Martin Edwards is one of my favourite authors and in my opinion he should have a much higher profile in crime fiction. His Dancing for the Hangman, a fictionalised account of the life of Crippen is a story told with intelligence and enormous ability, a benchmark for all would be writers of this particular genre.
Edwards writes two ‘series’ and both display the skills of a master storyteller. The first is the Harry Devlin books eight novels about a solicitor from Liverpool. The Coffin Trail was the first of The Lake District Mysteries. Followed by The Cypher Garden, The Arsenic Labyrinth and The Serpent Pool. The Hanging Wood is the fifth book featuring Detective Chief Inspector Hannah Scarlett and historian Daniel Kind. This series has a wonderful sense of place, the characters are interesting and believable. The relationship between Scarlett and Kind runs through the books but each novel stands alone. Followers of the series will know that Miranda has left Daniel and now Hannah is also on her own. Marc wants her back, but Hannah is not sure what she wants.

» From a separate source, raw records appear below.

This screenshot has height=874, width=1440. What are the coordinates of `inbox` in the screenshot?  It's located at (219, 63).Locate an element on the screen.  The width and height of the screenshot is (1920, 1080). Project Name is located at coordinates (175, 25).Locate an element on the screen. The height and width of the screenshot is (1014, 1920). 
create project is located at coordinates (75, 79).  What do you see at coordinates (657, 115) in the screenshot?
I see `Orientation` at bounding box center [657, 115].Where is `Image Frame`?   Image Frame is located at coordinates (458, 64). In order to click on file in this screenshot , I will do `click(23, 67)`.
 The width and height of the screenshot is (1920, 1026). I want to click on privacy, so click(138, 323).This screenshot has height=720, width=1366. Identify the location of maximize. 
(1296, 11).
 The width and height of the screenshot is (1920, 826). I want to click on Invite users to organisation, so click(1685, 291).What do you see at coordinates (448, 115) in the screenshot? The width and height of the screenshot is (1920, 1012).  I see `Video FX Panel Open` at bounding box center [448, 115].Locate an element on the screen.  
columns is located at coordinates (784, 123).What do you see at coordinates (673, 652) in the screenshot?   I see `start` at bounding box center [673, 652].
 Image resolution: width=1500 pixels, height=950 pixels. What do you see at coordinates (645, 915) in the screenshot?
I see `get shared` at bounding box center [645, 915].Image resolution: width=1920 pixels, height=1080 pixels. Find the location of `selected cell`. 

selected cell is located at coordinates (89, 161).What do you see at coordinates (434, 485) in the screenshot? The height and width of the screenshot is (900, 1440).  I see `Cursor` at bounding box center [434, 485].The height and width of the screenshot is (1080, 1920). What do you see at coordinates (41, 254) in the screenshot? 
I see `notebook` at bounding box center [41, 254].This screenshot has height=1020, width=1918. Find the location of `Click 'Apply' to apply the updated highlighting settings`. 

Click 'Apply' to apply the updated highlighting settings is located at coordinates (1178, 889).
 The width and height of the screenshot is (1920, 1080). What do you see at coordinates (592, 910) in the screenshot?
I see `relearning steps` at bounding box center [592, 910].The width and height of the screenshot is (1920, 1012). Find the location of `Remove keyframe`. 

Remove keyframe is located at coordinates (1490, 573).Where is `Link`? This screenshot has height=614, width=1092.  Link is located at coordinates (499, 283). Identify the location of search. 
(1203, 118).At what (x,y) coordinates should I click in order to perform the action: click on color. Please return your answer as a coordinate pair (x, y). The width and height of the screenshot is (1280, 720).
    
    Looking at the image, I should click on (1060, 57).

What a start; “I must talk to Hannah Scarlett, it’s a matter of life and death.” Orla Payne calls the Cold Case Review Team of the Cumbrian Constabulary, but she is hopelessly drunk and makes no sense and she rings off in frustration. Twenty years ago, when Orla was a child, her brother Callum disappeared. His uncle committed suicide soon after and the police closed the case believing his actions an admission of guilt. Orla never thought her Uncle could do such a thing and the body was never found. After the fruitless phone call, she goes to her father's farm and commits suicide in a corn silo.
Orla Payne worked at St Herbert's Residential Library where Daniel Kind is trying to finish his latest book before the deadline. It was he that suggested she talk to Hannah Scarlett. Orla & Callum had a disrupted childhood with breakdown of their parents’ marriage. The children lived with their mother, Niamh, who had married Kit Payne. Orla took her stepfather’s surname but Callum could never accept him. He stayed in contact with his father an often visited the farm. The uncle, Philip, lived nearby in a cottage in The Hanging Wood. The farm and the wood are close to an upmarket caravan park owned by Gareth and Bryan Madsen who live at Mockbeggar Hall. The Madsens’ are people of some standing; they have a lot of influence in the area and financially support police initiatives. This puts Hannah under pressure from her boss to wrap up the investigation quickly.
The Hanging Wood is a beautifully written novel. There are lots of twists and we are kept guessing right to the end. Highly recommended.